_Problem_
Only the lines from the one containing "Given: Click the Users people icon in sidebar" through the one containing "You are a computer-use agent. Screen dimensions: 2576x1453" should be printed, exactly as they appear below, with both ends included.

::: Records to use :::

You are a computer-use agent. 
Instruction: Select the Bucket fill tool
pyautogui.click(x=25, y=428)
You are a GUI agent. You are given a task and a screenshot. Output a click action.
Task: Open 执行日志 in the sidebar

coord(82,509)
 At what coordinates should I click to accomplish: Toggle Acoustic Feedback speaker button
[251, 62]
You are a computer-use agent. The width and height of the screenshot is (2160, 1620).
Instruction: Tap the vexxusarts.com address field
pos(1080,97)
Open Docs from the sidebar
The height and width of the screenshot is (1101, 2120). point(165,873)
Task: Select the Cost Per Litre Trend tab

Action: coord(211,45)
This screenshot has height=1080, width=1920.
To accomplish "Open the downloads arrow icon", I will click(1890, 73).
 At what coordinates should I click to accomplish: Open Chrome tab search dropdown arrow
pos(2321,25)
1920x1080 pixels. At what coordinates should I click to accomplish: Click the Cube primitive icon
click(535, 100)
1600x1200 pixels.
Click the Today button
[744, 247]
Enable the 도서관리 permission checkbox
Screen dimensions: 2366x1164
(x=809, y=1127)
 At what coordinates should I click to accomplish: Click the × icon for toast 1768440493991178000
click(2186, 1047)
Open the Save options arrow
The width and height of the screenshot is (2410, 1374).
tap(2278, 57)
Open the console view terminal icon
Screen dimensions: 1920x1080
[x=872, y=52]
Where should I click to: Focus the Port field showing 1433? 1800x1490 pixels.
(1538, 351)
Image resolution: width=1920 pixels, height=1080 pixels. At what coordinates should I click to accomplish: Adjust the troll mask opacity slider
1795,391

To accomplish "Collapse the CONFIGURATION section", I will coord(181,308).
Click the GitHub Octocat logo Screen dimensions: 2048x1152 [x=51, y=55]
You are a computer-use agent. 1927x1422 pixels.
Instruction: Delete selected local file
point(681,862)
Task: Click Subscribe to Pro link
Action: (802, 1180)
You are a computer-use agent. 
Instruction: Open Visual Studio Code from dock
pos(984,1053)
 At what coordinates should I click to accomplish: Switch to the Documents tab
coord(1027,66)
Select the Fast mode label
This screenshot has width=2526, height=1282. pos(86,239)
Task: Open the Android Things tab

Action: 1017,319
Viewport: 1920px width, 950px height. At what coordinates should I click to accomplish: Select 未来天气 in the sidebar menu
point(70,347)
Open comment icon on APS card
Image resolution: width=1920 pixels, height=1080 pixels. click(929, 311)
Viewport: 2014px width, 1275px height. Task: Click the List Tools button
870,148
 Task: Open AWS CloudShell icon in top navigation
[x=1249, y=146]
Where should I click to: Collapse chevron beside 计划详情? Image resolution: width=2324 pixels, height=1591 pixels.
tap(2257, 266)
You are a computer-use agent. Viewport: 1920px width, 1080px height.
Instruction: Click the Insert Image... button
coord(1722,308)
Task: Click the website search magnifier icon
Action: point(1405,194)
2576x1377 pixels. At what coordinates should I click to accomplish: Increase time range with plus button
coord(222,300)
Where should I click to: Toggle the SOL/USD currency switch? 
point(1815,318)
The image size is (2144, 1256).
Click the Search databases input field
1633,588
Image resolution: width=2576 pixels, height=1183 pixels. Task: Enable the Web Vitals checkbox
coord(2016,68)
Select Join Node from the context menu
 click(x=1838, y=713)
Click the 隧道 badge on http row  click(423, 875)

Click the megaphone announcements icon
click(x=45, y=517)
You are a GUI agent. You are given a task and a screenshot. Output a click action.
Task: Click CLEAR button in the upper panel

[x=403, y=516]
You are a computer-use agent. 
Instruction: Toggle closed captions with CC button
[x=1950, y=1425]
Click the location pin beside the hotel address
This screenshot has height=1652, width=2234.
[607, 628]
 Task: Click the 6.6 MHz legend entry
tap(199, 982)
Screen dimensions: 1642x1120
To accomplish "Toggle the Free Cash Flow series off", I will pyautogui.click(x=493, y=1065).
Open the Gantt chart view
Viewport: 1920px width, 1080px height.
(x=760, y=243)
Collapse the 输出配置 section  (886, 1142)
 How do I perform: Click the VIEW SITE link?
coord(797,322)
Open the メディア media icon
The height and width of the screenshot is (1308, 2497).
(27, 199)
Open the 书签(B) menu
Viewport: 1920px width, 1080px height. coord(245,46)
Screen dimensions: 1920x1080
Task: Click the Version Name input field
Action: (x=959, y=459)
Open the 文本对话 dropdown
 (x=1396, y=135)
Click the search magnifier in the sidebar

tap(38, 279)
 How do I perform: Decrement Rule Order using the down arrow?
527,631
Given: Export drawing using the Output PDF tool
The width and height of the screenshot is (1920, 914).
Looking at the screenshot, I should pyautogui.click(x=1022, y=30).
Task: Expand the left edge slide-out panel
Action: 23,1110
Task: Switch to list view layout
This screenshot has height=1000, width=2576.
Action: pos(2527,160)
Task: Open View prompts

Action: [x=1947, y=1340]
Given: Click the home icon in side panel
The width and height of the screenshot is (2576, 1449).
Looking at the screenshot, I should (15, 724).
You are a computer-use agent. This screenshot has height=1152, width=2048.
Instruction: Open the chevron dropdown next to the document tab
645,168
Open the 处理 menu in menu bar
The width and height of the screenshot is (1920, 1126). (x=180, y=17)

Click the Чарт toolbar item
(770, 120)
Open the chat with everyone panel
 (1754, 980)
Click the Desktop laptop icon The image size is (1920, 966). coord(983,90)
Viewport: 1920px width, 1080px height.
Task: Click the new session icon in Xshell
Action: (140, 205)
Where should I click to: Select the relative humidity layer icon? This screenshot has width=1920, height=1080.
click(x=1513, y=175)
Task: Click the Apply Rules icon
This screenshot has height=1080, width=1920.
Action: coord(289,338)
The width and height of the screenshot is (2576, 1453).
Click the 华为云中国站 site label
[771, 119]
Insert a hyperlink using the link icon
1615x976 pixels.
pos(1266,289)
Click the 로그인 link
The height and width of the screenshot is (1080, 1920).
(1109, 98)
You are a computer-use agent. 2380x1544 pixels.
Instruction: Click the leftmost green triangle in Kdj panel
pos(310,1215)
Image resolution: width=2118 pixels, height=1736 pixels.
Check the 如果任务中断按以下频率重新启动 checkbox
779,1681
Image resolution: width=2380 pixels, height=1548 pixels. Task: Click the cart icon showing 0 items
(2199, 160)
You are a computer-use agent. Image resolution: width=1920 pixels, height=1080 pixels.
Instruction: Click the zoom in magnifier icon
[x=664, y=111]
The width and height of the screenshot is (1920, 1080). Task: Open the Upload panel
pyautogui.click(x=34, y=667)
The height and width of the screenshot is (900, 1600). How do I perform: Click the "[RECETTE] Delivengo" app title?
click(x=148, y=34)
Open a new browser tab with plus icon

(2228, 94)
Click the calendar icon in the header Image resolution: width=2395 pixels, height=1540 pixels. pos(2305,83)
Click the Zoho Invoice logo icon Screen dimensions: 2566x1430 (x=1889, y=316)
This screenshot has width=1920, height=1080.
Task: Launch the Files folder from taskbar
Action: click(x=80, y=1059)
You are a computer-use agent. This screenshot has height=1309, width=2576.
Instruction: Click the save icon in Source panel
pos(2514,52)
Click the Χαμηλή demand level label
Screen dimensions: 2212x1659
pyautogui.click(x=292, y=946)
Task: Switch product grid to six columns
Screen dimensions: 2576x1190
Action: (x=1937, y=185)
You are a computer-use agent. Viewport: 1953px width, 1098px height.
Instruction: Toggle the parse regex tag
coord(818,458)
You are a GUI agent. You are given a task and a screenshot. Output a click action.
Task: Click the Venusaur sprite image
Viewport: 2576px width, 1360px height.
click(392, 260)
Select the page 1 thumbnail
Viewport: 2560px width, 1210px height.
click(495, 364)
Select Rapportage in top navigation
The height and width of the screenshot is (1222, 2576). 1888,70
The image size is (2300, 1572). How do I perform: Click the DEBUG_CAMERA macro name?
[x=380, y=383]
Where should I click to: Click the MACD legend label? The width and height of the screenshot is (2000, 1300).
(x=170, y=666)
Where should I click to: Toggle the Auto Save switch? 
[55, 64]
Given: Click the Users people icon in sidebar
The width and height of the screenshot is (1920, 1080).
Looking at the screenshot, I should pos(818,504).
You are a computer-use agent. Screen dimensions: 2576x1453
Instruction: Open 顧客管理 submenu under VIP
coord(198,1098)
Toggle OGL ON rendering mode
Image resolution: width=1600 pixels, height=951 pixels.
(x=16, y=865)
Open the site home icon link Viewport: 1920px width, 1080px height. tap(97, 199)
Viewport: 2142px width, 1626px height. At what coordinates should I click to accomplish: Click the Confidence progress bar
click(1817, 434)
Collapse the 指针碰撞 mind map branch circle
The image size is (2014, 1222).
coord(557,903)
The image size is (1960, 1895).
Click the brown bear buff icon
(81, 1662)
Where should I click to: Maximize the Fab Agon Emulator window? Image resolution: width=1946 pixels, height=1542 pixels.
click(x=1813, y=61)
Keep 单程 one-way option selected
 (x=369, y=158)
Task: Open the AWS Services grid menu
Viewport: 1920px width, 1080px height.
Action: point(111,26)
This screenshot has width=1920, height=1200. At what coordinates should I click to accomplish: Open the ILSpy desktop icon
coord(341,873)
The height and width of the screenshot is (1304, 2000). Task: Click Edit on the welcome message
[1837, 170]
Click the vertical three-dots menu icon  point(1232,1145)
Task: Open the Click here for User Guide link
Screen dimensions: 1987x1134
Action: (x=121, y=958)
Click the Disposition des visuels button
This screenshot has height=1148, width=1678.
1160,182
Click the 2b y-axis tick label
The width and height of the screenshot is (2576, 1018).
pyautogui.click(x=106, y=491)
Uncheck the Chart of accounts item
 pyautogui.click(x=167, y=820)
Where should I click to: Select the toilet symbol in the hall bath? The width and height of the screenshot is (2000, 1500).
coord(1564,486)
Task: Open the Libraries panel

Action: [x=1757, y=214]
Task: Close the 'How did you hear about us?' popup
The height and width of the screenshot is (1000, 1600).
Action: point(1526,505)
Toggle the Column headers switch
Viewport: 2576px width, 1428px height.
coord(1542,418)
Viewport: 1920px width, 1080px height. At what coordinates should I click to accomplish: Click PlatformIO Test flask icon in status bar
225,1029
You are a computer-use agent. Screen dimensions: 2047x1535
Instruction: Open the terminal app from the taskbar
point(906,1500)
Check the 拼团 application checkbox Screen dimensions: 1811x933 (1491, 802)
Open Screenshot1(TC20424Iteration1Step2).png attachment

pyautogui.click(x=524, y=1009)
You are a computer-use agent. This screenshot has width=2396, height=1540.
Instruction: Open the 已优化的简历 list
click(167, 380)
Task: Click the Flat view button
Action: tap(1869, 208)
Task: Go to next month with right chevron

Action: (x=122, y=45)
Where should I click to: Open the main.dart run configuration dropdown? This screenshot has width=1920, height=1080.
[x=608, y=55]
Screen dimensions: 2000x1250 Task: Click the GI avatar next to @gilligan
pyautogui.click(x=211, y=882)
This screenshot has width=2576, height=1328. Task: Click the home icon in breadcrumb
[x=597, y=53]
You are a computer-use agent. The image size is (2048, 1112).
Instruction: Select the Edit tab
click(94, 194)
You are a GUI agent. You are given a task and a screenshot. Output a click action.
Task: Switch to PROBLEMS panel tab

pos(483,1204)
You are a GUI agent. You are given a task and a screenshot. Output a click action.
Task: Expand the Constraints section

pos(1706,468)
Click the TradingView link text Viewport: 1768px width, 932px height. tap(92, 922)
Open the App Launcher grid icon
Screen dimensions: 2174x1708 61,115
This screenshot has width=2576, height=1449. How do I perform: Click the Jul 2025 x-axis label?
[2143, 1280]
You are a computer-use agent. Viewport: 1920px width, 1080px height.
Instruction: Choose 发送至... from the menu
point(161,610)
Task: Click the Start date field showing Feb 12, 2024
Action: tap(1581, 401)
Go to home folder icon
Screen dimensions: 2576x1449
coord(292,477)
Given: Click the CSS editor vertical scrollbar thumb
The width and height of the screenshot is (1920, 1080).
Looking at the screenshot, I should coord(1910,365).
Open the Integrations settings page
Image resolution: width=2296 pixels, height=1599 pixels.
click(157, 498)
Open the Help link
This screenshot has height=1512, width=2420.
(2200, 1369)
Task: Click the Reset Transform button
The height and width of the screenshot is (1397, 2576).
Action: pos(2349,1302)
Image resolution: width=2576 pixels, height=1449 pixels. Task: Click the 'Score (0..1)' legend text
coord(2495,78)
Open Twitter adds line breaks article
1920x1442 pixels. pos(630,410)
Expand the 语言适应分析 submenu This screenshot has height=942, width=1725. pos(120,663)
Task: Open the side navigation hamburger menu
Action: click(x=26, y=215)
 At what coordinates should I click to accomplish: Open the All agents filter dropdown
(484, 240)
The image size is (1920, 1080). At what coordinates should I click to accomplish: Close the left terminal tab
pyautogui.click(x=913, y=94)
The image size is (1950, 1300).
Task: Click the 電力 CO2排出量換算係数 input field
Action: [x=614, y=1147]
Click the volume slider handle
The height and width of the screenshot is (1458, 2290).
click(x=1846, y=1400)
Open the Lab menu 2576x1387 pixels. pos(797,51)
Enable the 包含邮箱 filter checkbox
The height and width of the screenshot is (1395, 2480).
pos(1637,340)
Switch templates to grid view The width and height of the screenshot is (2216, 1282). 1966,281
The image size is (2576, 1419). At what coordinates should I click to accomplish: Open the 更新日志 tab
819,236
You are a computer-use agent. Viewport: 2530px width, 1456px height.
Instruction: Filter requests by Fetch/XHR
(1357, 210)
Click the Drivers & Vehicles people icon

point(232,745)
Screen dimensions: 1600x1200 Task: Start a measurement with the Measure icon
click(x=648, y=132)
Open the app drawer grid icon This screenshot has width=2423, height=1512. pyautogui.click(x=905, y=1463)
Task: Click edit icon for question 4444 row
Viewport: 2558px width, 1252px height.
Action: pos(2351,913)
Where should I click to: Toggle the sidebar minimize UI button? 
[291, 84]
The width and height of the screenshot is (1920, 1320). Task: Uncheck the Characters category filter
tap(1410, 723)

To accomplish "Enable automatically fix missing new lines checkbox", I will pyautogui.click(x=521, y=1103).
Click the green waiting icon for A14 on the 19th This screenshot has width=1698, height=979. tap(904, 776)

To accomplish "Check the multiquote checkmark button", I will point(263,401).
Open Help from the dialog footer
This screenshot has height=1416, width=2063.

:::

_Task response_
Given: Click the Users people icon in sidebar
The width and height of the screenshot is (1920, 1080).
Looking at the screenshot, I should pos(818,504).
You are a computer-use agent. Screen dimensions: 2576x1453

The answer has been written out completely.